Local AI opens the same door. When running a model costs nothing extra, you stop asking "is this task worth an API call?" and start asking "what else could I use this for?" That shift, from rationing to exploring, is where new use cases get created. Not by the companies selling the infrastructure, but by the people using it.
When capability is distributed, the value accrues to the people doing the work, not just the companies providing the tools.

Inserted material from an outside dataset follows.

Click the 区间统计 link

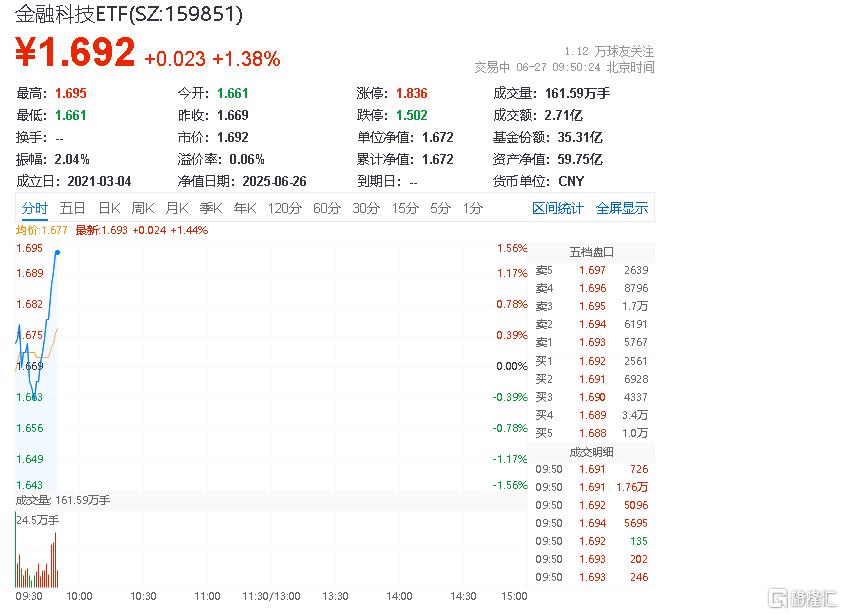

Every major computing paradigm started centralised and moved to the edge. AI will not be the exception. The question is whether we build toward that future intentionally, or wait for the incumbents to decide when it's convenient - if at all.
What Else?
The open-source gap is shrinking. How fast is it actually closing, and when does "good enough" start to mean "better than what most companies need"?
Apple Silicon as a local AI platform. The most capable consumer hardware ever built is sitting on millions of desks, and almost nobody is framing it as a local AI play.
Local tooling needs its own moment. The local AI ecosystem needs its own version of the developer experience that cloud providers have spent years refining. Projects like OpenRouter are early signals, but the tooling gap is still the biggest barrier to adoption.
The procurement question. When does "we can run this ourselves" start showing up in enterprise contract negotiations? That's when the economics of this article stop being theoretical.